Gold

18th April 2012

The economic volatility of last year made it a sparkling year for gold prices. Fears of global market turmoil helped push the yellow metal to record highs, and it reached $1,920 last September.

However, deep into the 12th year of a historic rally, fans are wondering whether the metal is due for a pause, says the Wall Street Journal.

The yellow metal is currently trading at around $1,600 an ounce. Yet renewed panic about debts in the eurozone last week caused the price of gold to rise to $1,700, triggering predictions that it may soon rise again.

But history shows the path doesn't always run smooth. From its peak in 1980, the price of gold fell by 65% in less than two-and-a-half years, and took more than 28 years for the 1980 peak to be reached again and investors to get their money back – not even taking into account the effects of inflation.

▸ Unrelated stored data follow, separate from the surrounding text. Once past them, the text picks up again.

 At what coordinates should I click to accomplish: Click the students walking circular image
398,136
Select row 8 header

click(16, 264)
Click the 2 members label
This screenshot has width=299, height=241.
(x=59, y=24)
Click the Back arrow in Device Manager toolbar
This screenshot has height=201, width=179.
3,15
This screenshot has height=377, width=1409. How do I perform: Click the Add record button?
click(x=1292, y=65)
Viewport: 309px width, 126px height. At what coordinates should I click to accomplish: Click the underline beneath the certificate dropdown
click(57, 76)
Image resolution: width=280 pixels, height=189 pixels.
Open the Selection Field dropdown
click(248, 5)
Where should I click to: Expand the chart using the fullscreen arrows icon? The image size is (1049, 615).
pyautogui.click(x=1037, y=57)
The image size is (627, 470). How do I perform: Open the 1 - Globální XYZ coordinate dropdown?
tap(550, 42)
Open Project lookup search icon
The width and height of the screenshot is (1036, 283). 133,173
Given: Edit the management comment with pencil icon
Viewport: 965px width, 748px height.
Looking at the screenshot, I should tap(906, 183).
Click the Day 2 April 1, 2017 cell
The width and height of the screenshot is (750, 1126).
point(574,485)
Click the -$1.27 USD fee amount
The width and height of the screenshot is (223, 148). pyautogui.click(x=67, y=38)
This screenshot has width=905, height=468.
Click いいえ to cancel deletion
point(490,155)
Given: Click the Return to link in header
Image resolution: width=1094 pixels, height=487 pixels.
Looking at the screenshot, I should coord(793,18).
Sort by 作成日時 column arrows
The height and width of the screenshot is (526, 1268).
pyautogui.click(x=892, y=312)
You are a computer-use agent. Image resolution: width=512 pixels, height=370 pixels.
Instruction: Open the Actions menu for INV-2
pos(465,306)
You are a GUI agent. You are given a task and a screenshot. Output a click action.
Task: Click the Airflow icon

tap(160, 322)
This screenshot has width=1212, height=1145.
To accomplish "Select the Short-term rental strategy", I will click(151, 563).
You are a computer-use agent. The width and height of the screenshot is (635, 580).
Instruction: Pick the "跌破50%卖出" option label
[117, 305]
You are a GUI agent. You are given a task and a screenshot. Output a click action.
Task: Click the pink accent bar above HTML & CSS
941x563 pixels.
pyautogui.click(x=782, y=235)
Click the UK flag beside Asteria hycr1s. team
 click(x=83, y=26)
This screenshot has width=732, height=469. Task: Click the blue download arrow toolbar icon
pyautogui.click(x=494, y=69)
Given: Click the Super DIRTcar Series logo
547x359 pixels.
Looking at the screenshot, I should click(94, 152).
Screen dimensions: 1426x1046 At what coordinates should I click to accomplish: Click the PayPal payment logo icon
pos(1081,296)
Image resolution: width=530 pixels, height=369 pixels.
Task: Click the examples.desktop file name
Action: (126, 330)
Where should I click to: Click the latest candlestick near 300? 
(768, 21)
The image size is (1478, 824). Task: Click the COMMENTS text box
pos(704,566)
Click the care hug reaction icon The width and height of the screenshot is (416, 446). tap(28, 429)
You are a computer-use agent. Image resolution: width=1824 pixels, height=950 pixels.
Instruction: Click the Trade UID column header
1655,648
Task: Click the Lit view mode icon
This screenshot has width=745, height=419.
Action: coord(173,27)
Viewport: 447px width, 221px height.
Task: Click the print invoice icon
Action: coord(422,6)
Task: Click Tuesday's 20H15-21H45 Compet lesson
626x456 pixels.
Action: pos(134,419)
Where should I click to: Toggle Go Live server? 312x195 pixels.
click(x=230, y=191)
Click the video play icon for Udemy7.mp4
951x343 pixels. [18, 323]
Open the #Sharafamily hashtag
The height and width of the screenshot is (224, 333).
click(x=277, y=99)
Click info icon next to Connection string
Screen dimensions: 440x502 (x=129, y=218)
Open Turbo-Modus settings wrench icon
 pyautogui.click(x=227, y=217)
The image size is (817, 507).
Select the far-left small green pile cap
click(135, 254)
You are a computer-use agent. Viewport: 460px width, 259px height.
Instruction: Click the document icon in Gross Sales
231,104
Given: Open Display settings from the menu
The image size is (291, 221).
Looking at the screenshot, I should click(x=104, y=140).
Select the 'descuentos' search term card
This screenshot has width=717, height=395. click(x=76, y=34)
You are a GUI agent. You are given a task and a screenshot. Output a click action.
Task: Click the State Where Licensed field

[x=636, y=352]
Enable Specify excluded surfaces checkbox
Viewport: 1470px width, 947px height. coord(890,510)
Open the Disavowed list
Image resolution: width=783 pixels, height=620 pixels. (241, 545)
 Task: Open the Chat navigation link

It seems that while the long-term bullish outlook for gold remains for many, short-term pressures have halted its steady climb. The Gold Survey from Thomson Reuters predicted last month that gold could reach $2,000 an ounce by the end of 2012 or in early 2013.

This is Money says this phenomenon has been keenly noted by private investors who have poured billions of pounds into the precious metal.

Investors have also appreciated the unique qualities offered by gold as an asset class all of its own. The financial crisis taught investors that banks can and do collapse, and physical gold gives no exposure to financial institutions. Another appealing characteristic of gold is its ability to weather inflation.

Robert Farago, head of asset allocation at Schroders Private Banking, said he was worried about the growing correlation between gold and other risk assets, which reduces the "metal's attraction as a portfolio diversifier". But he stressed that Schroders would retain an allocation to the yellow metal.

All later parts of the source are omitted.